Atmos. Meas. Tech., 3, 311–321, 2010
https://doi.org/10.5194/amt-3-311-2010
© Author(s) 2010. This work is distributed under
the Creative Commons Attribution 3.0 License.

  26 Feb 2010

26 Feb 2010

Analysis of non-methane hydrocarbons in air samples collected aboard the CARIBIC passenger aircraft

A. K. Baker, F. Slemr, and C. A. M. Brenninkmeijer A. K. Baker et al.
  • Max-Planck-Institut für Chemie (MPI), Air Chemistry Division, Johannes-Joachim-Becher Weg 27, 55128 Mainz, Germany

Abstract. The CARIBIC project (Civil Aircraft for the Regular Investigation of the atmosphere Based on an Instrument Container) is a long-term monitoring program making regular atmospheric measurements from an instrument container installed monthly aboard a passenger aircraft. Typical cruising altitudes of the aircraft allow for the study of the free troposphere and the extra-tropical upper troposphere as well as the lowermost stratosphere. CARIBIC measurements include a number of real time analyses as well as the collection of aerosol and whole air samples. These whole air samples are analyzed post-flight for a suite of trace gases, which includes non-methane hydrocarbons (NMHC).

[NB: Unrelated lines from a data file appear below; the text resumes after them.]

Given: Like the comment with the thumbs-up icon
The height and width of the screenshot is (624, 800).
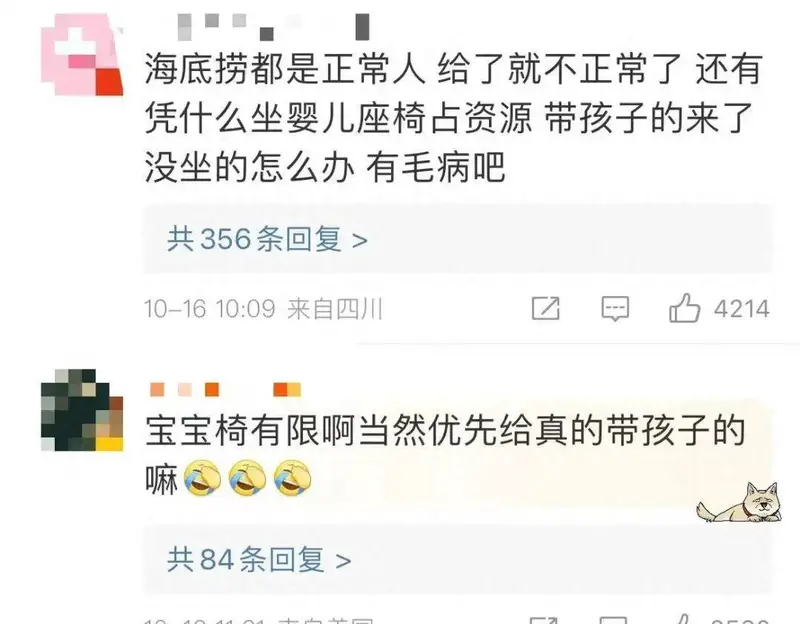Looking at the screenshot, I should coord(684,308).
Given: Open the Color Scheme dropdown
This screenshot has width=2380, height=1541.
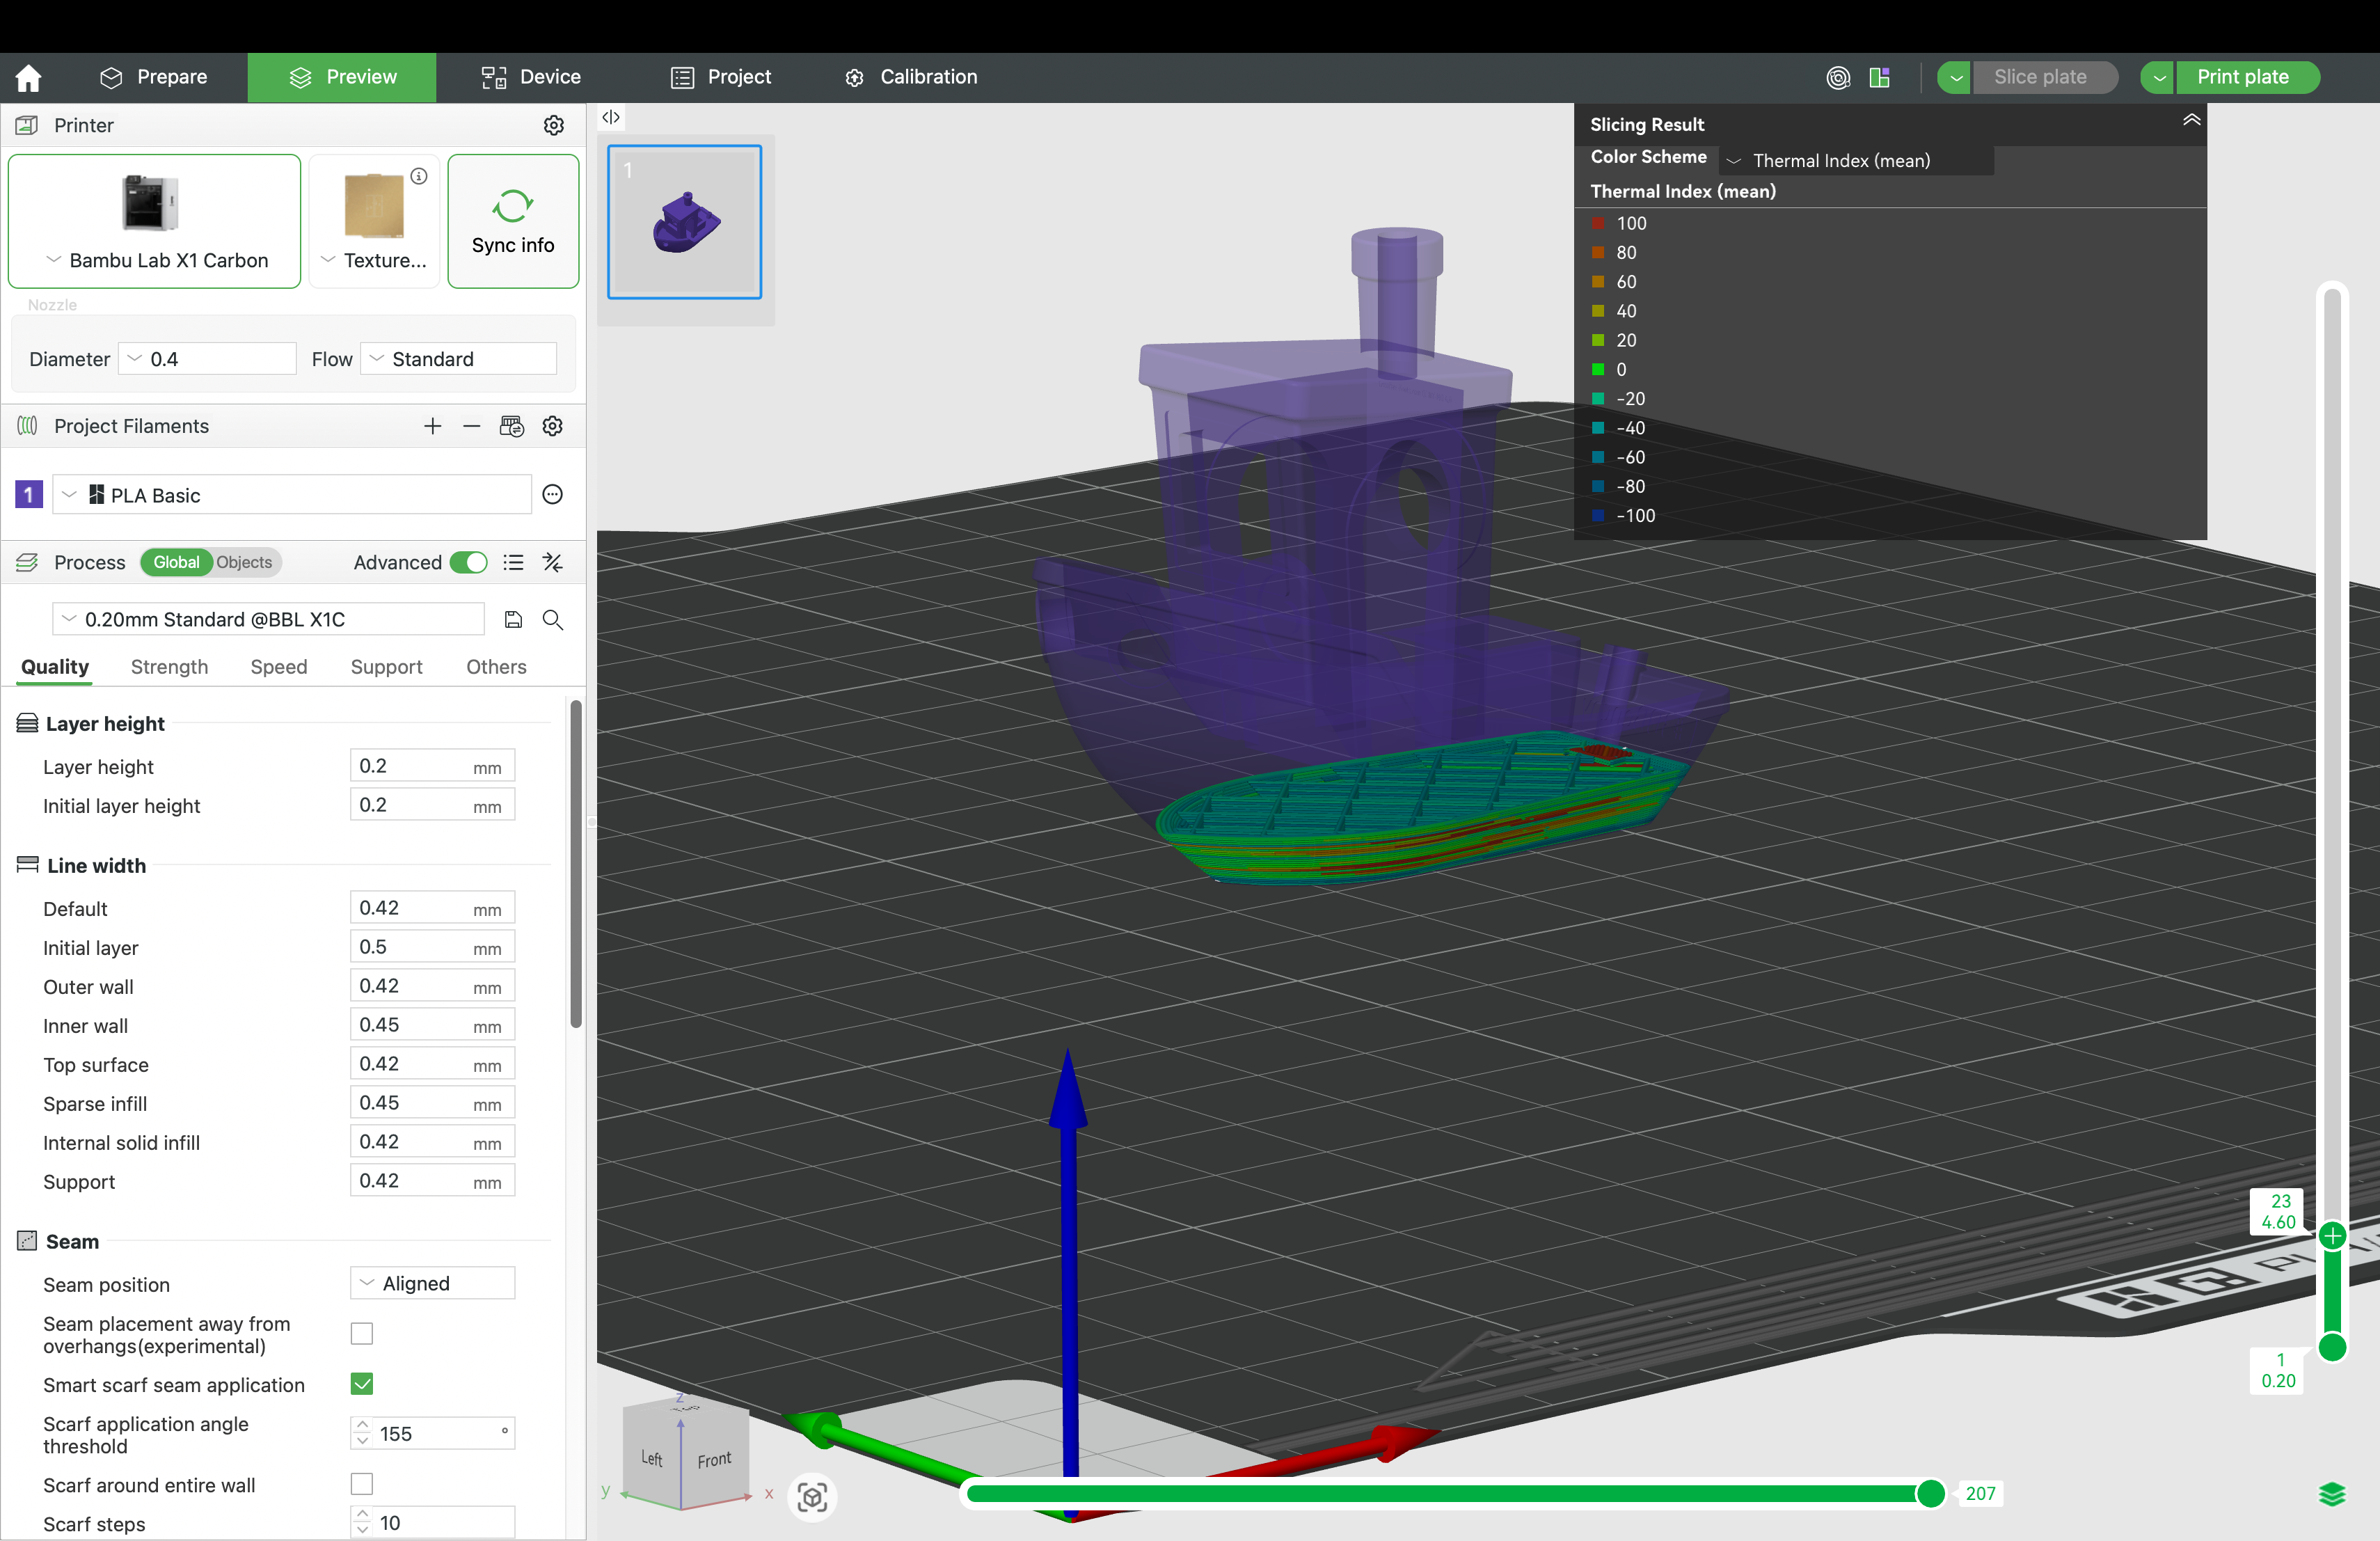Looking at the screenshot, I should click(1856, 160).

The NMHC measurement system and its analytical performance are described here. Precision was found to vary slightly by compound, and is less than 2% for the C2–C6 alkanes and ethyne, and between 1% and 6% for C7–C8 alkanes and aromatic compounds. Preliminary results from participation in a Global Atmospheric Watch (WMO) VOC audit indicate accuracies within the precision of the system. Limits of detection are 1 pptv for most compounds, and up to 3 pptv for some aromatics. These are sufficiently low to measure mixing ratios typically observed in the upper troposphere and lowermost stratosphere for the longer-lived NMHC, however, in air samples from these regions many of the compounds with shorter lifetimes (<5 days) were frequently below the detection limit. Observed NMHC concentrations span several orders of magnitude, dependent on atmospheric region and air mass history, with concentrations typically decreasing with shorter chemical lifetimes.